El próximo paso ya está dado y en cierta medida el plan casi ha concluido, con muchos detalles pendientes aún. Se trata de tres nouvelles que tratan, la primera y la tercera, el tema de los detenidos desaparecidos, en tanto la del medio es una suerte de intermezzo o divertimento semiautobiográfico, al estilo de “Tashkent“, última historia del ciclo “La dictadura del proletariado” (ahí doy rienda suelta a mis obsesiones con la ex URSS, Rusia, los rusos, las rusas, etc.). De hecho, la primera historia ya ha aparecido o está a punto de aparecer en el sitio librosdementira.org, que es la memoria de tres distinguidos ex estudiantes míos de la Usach (Luis Cruz, Gabriel Oyarzún y Mauricio Sanhueza). Esa novela corta -no tanto en computador- se llama “El verano sin verano” y la están anunciando para el próximo lunes hace como un mes, de tal modo que ya me aburrí de ver si había salido. Lo que pasa es que viene con música -escogida por el suscrito- al final y eso parece que los tiene algo complicados (no la música, que nadie sabrá nunca de dónde la saqué, cómo se llama, qué es lo que es, sino, supongo, saber bien cómo y dónde insertarla al final del relato). Como en pedir no hay engaño, Ud. mismo puede, señor Catalán, buscar en librosdementira.org si ya ha se ha publicado y elegir el modo de leerla, es decir, en la pantalla, impresa, en silencio o con la gloriosa música final.
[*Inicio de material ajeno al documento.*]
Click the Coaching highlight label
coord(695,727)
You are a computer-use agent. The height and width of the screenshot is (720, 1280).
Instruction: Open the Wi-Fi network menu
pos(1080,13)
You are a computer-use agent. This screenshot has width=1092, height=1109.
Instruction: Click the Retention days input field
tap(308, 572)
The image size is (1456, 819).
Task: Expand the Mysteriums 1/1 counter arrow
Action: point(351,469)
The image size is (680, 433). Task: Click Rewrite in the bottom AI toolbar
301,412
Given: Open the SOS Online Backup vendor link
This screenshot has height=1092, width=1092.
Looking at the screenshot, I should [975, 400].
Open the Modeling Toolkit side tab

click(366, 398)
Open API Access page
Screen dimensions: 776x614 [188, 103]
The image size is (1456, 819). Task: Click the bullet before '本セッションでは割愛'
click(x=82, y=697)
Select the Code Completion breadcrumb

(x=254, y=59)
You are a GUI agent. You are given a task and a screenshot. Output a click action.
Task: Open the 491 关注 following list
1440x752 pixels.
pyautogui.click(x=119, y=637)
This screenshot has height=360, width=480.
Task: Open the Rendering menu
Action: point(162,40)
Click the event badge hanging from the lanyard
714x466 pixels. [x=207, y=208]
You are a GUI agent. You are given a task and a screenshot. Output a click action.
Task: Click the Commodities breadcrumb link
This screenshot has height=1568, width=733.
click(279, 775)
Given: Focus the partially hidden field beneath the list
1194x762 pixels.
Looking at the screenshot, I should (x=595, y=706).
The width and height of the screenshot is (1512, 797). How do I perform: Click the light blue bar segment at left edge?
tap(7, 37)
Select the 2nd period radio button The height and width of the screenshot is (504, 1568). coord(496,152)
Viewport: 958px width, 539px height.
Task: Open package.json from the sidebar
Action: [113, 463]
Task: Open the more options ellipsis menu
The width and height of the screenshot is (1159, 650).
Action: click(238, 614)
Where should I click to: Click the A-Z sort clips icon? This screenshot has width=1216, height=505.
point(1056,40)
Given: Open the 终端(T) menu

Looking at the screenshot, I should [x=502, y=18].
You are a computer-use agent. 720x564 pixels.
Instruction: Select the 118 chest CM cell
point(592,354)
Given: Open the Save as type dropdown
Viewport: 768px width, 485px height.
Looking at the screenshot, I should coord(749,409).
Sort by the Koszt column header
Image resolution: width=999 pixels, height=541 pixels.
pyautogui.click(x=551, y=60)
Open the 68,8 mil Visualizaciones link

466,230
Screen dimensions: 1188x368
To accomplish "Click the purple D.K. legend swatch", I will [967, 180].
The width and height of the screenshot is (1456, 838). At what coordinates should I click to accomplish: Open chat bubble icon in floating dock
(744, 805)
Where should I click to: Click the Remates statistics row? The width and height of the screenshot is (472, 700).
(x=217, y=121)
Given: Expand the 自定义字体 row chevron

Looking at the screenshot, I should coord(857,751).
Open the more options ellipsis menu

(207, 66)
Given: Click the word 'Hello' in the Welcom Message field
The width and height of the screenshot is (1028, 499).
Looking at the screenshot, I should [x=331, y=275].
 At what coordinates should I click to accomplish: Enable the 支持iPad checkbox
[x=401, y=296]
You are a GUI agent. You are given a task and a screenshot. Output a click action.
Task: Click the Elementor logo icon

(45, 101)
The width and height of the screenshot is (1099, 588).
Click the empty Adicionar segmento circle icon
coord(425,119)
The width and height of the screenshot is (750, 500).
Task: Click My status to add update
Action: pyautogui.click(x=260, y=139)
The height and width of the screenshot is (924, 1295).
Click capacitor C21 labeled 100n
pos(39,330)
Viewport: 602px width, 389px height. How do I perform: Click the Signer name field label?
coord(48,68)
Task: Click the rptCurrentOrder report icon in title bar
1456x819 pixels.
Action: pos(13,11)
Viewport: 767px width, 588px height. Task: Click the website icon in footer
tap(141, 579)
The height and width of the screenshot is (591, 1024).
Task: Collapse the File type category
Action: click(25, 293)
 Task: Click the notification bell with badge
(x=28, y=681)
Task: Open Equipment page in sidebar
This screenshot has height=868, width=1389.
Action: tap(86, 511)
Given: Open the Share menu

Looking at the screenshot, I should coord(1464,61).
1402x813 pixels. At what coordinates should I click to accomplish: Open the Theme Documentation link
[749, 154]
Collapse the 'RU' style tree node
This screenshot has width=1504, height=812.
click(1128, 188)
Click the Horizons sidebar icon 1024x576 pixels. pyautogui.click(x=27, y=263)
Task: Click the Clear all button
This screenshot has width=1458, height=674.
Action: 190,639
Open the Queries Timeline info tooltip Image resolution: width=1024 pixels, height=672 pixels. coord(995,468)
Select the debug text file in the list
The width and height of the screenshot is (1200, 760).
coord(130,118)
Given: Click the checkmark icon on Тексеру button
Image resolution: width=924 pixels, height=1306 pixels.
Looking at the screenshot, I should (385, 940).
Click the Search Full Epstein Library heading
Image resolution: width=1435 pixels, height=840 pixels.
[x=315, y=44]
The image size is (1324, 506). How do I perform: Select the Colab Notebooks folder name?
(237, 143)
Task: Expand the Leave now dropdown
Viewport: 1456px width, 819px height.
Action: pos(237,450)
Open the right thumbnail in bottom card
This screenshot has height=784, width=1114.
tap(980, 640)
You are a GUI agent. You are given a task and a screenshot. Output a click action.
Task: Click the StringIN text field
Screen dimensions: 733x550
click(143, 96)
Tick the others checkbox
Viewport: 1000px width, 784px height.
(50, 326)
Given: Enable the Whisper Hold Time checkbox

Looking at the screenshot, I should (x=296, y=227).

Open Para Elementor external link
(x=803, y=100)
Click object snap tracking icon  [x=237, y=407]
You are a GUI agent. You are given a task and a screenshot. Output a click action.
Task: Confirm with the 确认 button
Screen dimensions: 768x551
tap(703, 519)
5. ¿Relee usted escritores chilenos con placer? Describa cuáles y con qué placer.
Vicente Huidobro, con placer masturbatorio, Enrique Lihn, con placer melancólico, Gabriela Mistral, con placer siniestro, Pablo Neruda, con placer irritado, Eduardo Anguita, con misticismo placentero, Nicanor Parra, con placer choreado, Ennio Moltedo, con placer de caballero, Pablo de Rokha, con placer marksista, en general, mucha poesía con distintos grados de placer. Entre los prosistas, Manuel Rojas, González Vera, María Luisa Bombal, Marta Brunet, Joaquín Edwards Bello, Augusto D’Halmar, Carlos León, Guillermo Blanco y varios y varias más, con placeres de distinta índole y carácter hipersexual, hiposexual, héterosexual, homoerótico, necrofílico y otros que no puedo decir para no caer bajo la mira del Ministerio Público ni ser acusado de ultraje al pudor y las buenas costumbres.